=== Task to complete ===
Once you find the line with "is (464, 643)." in the entries below, return exactly every line from it through the line with "Click the orange Write bar in IOPS chart".

=== Material to process ===

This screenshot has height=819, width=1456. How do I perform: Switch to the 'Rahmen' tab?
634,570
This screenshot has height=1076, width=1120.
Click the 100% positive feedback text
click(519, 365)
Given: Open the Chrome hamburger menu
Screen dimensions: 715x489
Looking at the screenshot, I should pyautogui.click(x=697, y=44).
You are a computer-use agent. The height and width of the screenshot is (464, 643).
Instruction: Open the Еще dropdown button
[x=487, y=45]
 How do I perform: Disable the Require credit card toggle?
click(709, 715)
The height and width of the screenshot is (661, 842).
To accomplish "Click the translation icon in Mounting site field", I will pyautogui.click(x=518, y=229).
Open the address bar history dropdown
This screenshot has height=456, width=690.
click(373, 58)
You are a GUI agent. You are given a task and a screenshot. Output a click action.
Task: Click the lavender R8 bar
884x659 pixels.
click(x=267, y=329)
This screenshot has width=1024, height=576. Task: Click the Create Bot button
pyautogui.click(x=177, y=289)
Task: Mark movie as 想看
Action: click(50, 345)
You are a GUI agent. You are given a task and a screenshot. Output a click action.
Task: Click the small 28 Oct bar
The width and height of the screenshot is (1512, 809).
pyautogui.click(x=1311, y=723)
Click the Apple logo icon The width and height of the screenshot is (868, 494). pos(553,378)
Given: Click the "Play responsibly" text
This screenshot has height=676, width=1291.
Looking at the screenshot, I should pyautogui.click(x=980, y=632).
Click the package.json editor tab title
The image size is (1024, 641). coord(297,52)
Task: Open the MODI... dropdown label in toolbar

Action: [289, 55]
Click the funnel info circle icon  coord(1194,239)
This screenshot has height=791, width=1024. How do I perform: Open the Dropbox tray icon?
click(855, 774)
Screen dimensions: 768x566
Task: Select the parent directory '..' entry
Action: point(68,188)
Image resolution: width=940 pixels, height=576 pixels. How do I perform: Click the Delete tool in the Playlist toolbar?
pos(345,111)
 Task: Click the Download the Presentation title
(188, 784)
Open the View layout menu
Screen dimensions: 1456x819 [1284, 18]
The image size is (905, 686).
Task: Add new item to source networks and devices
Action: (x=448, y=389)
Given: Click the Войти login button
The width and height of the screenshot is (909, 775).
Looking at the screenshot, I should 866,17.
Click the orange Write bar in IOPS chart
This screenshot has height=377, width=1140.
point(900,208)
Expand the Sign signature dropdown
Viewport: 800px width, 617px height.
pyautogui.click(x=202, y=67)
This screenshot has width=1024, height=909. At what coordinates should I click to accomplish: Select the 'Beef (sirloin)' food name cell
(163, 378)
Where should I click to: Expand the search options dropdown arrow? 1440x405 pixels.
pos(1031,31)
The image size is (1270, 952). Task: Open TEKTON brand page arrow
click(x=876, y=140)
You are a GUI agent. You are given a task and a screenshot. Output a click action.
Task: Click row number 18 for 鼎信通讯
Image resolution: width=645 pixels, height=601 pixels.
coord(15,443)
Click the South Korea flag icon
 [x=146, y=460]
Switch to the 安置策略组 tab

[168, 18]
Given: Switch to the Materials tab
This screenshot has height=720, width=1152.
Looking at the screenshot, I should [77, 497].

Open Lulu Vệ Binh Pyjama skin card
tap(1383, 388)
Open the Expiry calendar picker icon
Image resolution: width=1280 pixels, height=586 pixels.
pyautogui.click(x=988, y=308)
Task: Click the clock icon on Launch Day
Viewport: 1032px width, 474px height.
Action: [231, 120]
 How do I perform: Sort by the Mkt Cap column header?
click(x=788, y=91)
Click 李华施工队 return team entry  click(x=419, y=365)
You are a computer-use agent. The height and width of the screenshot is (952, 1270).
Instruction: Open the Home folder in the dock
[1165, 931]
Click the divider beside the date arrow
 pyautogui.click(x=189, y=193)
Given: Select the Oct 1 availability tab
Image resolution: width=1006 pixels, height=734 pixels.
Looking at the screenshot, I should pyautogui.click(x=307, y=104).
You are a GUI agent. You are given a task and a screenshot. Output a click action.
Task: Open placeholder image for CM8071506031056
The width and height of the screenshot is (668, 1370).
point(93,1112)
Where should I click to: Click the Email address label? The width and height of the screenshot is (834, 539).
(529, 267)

=== Solution for this exercise ===
You are a computer-use agent. The height and width of the screenshot is (464, 643).
Instruction: Open the Еще dropdown button
[x=487, y=45]
 How do I perform: Disable the Require credit card toggle?
click(709, 715)
The height and width of the screenshot is (661, 842).
To accomplish "Click the translation icon in Mounting site field", I will pyautogui.click(x=518, y=229).
Open the address bar history dropdown
This screenshot has height=456, width=690.
click(373, 58)
You are a GUI agent. You are given a task and a screenshot. Output a click action.
Task: Click the lavender R8 bar
884x659 pixels.
click(x=267, y=329)
This screenshot has width=1024, height=576. Task: Click the Create Bot button
pyautogui.click(x=177, y=289)
Task: Mark movie as 想看
Action: click(50, 345)
You are a GUI agent. You are given a task and a screenshot. Output a click action.
Task: Click the small 28 Oct bar
The width and height of the screenshot is (1512, 809).
pyautogui.click(x=1311, y=723)
Click the Apple logo icon The width and height of the screenshot is (868, 494). pos(553,378)
Given: Click the "Play responsibly" text
This screenshot has height=676, width=1291.
Looking at the screenshot, I should pyautogui.click(x=980, y=632).
Click the package.json editor tab title
The image size is (1024, 641). coord(297,52)
Task: Open the MODI... dropdown label in toolbar

Action: [289, 55]
Click the funnel info circle icon  coord(1194,239)
This screenshot has height=791, width=1024. How do I perform: Open the Dropbox tray icon?
click(855, 774)
Screen dimensions: 768x566
Task: Select the parent directory '..' entry
Action: point(68,188)
Image resolution: width=940 pixels, height=576 pixels. How do I perform: Click the Delete tool in the Playlist toolbar?
pos(345,111)
 Task: Click the Download the Presentation title
(188, 784)
Open the View layout menu
Screen dimensions: 1456x819 [1284, 18]
The image size is (905, 686).
Task: Add new item to source networks and devices
Action: (x=448, y=389)
Given: Click the Войти login button
The width and height of the screenshot is (909, 775).
Looking at the screenshot, I should 866,17.
Click the orange Write bar in IOPS chart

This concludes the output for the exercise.